031518...R DIG 1...Warren...03-15-18...Lincoln PK-8 School 4th grader Caiden Morgan, 9, holds up a 3-D fossil during the archaeological dig Thursday at the school...by R. Michael Semple

WARREN — Fourth-grade students at Lincoln PK-8 School hunted through small mounds for fossils just outside the Warren school on Thursday.

They weren’t looking for just any old fossil, though. These were the products of their fellow students and the school’s newly acquired 3D printers.

Sixth-grade students split into teams to research fossils and their countries of origin. One student from each team was chosen to be a designer and taught, in one-on-one lessons with teachers, how to use the 3D software to create their fossil.

“It was really fun, a bit challenging, but once I got the hang of it, it was pretty easy,” sixth-grader Renn Rohrer said about learning to use the printers. “It was just a lot of trial and error.”

Students also made presentations on the organism and the country of origin to show the fourth graders who found the fossils they made.

Last September, the school received a $7,733 grant to purchase the two MakerBot 3D printers. Christine DePascale, a sixth-grade science teacher at Lincoln, decided to apply for the grant.

“My son’s school got them last year, and they were doing some really nifty things with them,” she said. “So I thought, well, why couldn’t we do something?”

After Depascale and Stephanie Collier, sixth-grade science and math teacher, taught themselves how to use the printer and design software, they started progressively training their students.

“We both had to learn how to work the software,” Collier said. “We watched a lot of YouTube videos and collaborated with some Youngstown State University professors.”

In an increasingly tech-focused world, the school hopes to familiarize students early with technology like 3D printers that could transform the job market by the time they enter it.

“It is vital based on where the jobs are coming from,” DePascale said. “There are jobs out there that these kids don’t even know they’ll be doing in the future. The more STEM we throw at them, the better off they’ll be and more prepared they’ll be.”

With technology steadily advancing, the transformative potential of automation is looming. One 2017 study from the MIT Media Lab found that smaller cities, with their disproportionately high reliance on clerical and service jobs, are more vulnerable to disruption from automation.

+ + + + +

Complete the following:
1. Transcribe the stretch of the article on the Lincoln PK-8 fossil dig from "WARREN — Fourth-grade" through "acquired 3D printers.".
2. Pick up the article on the Lincoln PK-8 fossil dig after its last sentence and continue it.

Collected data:
+ + + + +

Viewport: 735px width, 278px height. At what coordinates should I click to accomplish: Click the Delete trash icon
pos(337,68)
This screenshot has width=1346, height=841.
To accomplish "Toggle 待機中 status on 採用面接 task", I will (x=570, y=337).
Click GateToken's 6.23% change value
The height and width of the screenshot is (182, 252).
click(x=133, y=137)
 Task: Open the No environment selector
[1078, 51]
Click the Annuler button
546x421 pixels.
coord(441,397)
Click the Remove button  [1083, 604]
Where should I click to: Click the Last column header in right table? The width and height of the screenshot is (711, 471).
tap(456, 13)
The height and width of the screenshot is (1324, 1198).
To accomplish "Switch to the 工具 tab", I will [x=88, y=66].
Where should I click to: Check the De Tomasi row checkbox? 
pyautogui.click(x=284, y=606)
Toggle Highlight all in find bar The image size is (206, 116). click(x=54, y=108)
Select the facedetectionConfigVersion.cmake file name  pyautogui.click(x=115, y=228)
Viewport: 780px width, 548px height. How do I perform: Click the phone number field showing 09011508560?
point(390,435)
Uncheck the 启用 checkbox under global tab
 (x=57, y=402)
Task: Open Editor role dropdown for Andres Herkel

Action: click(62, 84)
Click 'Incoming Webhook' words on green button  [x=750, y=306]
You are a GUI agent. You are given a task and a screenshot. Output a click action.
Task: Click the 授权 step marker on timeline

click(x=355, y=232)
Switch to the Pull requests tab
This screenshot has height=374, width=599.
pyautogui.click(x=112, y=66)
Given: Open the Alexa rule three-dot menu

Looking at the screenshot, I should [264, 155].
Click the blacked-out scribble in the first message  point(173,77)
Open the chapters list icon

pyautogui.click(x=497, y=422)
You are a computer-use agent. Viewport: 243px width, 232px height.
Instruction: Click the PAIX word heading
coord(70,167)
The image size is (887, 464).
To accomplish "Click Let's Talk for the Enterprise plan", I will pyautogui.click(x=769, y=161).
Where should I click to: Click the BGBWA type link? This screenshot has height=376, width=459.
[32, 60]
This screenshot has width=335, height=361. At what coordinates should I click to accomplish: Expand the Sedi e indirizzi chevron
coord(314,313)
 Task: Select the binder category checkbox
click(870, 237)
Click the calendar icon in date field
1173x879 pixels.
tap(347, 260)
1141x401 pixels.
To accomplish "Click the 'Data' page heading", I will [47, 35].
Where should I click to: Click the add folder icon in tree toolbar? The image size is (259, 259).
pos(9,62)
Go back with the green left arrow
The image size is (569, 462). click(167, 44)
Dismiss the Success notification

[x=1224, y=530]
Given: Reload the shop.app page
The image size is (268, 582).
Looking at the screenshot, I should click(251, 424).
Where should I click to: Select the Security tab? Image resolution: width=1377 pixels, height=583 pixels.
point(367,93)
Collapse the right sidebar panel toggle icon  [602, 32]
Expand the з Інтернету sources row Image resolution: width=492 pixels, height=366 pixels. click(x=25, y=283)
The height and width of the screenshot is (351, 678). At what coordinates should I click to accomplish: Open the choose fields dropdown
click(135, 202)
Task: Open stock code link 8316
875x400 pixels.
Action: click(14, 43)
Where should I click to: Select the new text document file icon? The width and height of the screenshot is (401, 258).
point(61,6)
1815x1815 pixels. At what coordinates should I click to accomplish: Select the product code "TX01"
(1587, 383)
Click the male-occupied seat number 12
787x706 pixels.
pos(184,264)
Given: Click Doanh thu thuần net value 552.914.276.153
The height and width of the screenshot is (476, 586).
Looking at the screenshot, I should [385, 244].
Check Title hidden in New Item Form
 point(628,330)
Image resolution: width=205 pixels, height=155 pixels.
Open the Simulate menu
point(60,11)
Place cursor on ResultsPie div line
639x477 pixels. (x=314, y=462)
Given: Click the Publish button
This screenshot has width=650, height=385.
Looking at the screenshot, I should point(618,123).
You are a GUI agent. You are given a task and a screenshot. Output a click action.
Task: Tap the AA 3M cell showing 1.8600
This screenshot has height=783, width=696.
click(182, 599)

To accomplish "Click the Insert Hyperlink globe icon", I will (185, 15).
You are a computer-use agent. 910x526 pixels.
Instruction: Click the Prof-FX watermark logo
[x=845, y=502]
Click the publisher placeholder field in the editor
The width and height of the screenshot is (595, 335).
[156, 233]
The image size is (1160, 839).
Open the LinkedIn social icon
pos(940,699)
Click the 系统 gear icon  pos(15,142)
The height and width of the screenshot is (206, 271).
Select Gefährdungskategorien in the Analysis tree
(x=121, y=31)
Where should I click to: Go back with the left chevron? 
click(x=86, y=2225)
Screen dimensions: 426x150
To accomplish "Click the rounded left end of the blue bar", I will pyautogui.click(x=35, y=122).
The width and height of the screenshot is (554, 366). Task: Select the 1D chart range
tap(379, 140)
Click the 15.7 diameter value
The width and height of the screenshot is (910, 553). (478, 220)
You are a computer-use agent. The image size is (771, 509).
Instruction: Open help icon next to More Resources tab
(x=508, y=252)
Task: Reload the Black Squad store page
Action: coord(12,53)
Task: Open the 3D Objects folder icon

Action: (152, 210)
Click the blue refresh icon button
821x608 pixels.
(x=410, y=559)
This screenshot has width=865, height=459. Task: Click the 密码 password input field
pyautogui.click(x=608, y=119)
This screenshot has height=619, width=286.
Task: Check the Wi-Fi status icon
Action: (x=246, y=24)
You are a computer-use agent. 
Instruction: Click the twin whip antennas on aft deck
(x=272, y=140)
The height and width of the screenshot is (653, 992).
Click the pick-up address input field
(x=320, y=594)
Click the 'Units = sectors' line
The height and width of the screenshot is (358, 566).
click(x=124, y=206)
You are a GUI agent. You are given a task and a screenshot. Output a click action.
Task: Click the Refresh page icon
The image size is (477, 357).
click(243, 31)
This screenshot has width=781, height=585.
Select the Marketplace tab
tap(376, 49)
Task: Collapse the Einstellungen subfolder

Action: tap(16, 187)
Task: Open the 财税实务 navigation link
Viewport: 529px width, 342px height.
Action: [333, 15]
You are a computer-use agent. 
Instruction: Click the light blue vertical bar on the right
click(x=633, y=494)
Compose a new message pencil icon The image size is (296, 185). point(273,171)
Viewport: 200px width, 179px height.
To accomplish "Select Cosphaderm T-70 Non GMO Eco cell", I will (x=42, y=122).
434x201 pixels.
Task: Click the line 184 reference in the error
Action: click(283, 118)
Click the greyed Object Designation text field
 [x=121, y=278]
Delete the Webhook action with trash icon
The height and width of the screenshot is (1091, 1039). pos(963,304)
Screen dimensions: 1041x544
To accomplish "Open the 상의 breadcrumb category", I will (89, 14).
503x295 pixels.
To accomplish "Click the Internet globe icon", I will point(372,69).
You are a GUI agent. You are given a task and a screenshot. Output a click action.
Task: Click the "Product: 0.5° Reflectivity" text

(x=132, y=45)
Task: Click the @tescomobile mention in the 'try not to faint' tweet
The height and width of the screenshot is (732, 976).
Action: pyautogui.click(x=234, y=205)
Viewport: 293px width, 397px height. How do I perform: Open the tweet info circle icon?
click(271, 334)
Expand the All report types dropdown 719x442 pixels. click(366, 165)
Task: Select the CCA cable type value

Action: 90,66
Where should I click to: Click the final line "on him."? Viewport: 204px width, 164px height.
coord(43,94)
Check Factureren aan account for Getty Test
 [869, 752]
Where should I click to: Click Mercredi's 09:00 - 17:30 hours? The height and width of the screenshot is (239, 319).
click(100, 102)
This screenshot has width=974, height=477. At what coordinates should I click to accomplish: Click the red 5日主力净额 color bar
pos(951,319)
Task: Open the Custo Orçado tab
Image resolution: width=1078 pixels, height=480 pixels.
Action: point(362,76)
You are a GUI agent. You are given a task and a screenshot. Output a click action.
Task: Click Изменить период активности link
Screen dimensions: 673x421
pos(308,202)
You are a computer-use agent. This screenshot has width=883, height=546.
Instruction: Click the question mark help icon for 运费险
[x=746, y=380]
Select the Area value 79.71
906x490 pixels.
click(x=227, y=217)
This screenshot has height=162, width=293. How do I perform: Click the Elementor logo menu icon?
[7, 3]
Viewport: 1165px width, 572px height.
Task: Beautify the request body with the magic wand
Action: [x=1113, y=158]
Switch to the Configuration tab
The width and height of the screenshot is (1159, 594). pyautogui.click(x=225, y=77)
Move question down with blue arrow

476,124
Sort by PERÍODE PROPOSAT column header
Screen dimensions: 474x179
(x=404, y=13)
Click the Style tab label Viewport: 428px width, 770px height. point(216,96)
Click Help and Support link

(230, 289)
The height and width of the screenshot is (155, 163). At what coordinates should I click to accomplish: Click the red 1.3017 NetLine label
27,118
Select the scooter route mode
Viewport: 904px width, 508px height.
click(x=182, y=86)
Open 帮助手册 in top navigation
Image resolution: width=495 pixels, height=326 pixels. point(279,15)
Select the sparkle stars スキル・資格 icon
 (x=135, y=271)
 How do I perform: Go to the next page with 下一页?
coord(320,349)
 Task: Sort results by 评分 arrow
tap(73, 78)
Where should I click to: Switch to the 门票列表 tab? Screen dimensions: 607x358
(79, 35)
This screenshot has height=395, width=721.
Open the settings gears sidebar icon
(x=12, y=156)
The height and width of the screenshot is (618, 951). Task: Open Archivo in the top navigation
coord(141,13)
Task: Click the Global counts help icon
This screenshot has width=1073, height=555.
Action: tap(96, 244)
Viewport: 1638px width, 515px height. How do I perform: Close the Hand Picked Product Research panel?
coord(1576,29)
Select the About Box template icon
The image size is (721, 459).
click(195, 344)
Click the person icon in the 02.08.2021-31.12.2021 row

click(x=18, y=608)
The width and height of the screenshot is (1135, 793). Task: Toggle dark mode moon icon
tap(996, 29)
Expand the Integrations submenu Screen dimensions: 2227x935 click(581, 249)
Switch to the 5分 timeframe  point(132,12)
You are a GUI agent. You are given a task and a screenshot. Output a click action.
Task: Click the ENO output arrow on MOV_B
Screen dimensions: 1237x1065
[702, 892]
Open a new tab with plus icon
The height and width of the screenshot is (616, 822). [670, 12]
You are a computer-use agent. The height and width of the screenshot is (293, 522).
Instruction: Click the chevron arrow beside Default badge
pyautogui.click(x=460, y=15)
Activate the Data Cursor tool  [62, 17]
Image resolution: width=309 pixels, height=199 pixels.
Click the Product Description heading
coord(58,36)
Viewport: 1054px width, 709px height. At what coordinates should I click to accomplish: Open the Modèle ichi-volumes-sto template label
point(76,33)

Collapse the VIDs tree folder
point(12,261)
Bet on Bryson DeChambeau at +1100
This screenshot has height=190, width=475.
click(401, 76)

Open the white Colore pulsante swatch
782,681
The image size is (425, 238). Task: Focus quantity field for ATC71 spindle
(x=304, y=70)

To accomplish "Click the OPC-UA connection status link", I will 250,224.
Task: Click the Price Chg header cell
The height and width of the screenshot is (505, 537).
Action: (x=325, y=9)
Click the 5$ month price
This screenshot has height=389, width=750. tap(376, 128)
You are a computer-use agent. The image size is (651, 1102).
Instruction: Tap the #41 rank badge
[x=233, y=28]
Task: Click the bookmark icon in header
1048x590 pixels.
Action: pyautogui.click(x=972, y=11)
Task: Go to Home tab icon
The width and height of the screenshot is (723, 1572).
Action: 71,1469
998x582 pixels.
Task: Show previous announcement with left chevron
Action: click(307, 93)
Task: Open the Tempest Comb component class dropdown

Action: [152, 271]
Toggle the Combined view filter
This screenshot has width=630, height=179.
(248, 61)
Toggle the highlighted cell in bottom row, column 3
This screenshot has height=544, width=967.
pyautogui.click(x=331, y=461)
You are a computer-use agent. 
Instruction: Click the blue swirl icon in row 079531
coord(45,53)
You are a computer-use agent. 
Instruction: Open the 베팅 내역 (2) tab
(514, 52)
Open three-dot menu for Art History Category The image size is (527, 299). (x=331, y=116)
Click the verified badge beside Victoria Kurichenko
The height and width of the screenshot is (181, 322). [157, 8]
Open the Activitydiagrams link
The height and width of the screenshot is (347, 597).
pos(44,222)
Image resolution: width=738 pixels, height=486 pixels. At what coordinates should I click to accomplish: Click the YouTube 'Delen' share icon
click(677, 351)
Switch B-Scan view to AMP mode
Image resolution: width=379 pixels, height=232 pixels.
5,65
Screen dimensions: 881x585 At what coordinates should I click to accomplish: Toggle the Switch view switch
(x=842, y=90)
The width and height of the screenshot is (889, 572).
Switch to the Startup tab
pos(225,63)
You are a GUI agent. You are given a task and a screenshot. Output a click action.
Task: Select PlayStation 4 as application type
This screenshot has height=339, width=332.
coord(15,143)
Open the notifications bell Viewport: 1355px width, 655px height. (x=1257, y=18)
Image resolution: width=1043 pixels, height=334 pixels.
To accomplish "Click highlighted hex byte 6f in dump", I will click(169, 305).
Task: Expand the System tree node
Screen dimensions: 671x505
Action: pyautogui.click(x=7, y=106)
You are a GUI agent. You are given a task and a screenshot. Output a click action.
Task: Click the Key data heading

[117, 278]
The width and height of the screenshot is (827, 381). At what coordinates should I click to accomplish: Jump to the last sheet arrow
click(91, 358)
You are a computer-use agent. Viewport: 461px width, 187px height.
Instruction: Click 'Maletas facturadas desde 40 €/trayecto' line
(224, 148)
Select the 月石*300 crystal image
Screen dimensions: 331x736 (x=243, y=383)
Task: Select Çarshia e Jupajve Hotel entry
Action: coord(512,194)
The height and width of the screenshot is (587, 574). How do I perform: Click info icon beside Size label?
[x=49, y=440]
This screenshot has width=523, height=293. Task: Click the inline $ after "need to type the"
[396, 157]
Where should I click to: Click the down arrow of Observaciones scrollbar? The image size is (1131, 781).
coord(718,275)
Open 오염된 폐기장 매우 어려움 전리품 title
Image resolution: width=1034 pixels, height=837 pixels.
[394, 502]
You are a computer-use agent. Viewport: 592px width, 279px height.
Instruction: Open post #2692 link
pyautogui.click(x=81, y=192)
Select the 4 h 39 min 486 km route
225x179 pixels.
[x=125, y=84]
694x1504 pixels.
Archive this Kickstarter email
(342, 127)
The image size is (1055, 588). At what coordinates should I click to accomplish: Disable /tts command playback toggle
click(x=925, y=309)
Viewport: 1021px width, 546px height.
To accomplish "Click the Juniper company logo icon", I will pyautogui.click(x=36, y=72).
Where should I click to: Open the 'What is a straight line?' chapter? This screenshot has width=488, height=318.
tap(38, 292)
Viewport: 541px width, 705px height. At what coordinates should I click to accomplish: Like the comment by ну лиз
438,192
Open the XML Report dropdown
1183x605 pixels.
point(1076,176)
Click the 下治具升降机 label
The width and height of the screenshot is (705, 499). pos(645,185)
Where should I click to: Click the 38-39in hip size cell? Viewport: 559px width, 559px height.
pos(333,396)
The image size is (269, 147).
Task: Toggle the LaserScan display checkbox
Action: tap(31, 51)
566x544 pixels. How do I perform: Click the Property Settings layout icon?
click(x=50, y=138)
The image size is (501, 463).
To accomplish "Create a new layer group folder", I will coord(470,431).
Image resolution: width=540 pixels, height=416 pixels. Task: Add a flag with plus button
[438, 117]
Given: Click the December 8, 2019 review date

+ + + + +

Numbered answers:
1.
WARREN — Fourth-grade students at Lincoln PK-8 School hunted through small mounds for fossils just outside the Warren school on Thursday.

They weren’t looking for just any old fossil, though. These were the products of their fellow students and the school’s newly acquired 3D printers.

2.
The study listed the Youngstown-Warren-Boardman region as at “high risk” from automation, with automation expected to impact 64.7 percent of jobs.

Of course, if this disruption does occur, it is unclear what new types of jobs could be created.

While one common answer to the transforming job market is found in STEM education, the need for more STEM graduates is contested, with some worrying it will come at the cost of other fields of study.

A Bureau of Labor Statistics’ 2017 report found that while there was both a STEM shortage and surplus in different sectors, graduates with a bachelor’s degree in biological and physical sciences, science technology, mathematics or agricultural science, all had full-time employment rates closer to non-STEM grads.

But teachers at Lincoln said teaching this technology doesn’t have to come at the cost of other subjects, and exposure to these emerging technologies could prove useful to students with any interest.

“There are a couple of kids whose strengths aren’t in math and science, but they like art. Those kinds of kids we picked to be designers because they can apply their creative skills and figure out how math and science work with it,” DePascale said.

The fossil project on display was one example of how the school can integrate technology with other subjects like anthropology and history.

Janell Richardson, a fourth-grade teacher, said the activity was connected to previous lessons on artifacts and Native American culture.

“The students benefit from the hands-on experience,” she said. “They are working in cooperative learning groups so they are learning to communicate. They are researching, and asking other students questions.”